Osiris’in İmparatorluğu:
OSİRİS |
Osiris
tahtta iken Mısır altın çağını yaşadı. Osiris ilk önce kendi halkını
ehlileştirdi daha sonra ise küçük kasabalara ve büyük krallıklara seyahatler yaparak
oradaki halkın da saygısını kazandı ve tıpkı kendi halkına yaptığı gibi onları
elit ve çalışkan olmaya teşvik etti. Gittiği yerlerde uzun süre boyunca kaldı
ve hem kendi kültüründen birçok şeyi onlara verdi hem de onların kültüründen
kendi kültürüne birçok şey aktarmış oldu.
Tehlikeli
çöllerin tanrısı olan Seth, Yukarı ve Aşağı Mısır’ın kralı olmayı kafasına
koymuştu, bu yüzden uygun bir zaman için bekliyordu. Osiris’in, şehirden uzun
bir süre boyunca ayrılacağını duyunca bir şeyler planlamaya başladı. Bunu fark
eden Toth ve zeki kızı İsis, Seth’in peşinden hiç ayrılmadı bu yüzden Seth
planını gerçekleştiremedi.

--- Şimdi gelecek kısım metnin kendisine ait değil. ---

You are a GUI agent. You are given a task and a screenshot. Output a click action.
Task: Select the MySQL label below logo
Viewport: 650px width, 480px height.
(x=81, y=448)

Ama yine de vazgeçmiş de değildi.
Osiris,
Mısır’ a döndükten hemen sonra, Seth, yeni bir plan yaptı. İlk olarak Osiris bir gece yatağında uyurken, Seth gizlice onun
boyunun ölçüsünü aldı. Adamlarına bu ölçüyü tam anlamıyla onun ölçülerine göre
bir kutu yapmalarını istedi. Sonrasında bu kutuyu en değerli ve göz kamaştırıcı
mücevherlerle süslemelerini istedi. Daha sonra, Osiris’in yetmiş dört adamını
ona karşı kışkırttı ve kendi tarafına aldı. Son olarak yapması gereken tek şey
Osiris’i onun dönüşünü kutlamak üzere bir yemeye davet etmek oldu.
NİL NEHRİ |
Osiris,
hiçbir şeyden şüphelenmeden bu daveti kabul etti. Seth, yemeğin ortasında kendi
adamlarından kutuyu getirmelerini istedi. Misafirler ( Osiris’in yetmiş dört
adamı) kutuyu gördüklerinde çok beğenmişler gibi davrandılar. Bunun üzerine
Seth, bir öneride bulundu: Bu kutuya tam anlamıyla sığabilen kişinin
kutuya sahip olabileceğini söyledi. Bunun üzerine herkes aceleyle sıraya girdi.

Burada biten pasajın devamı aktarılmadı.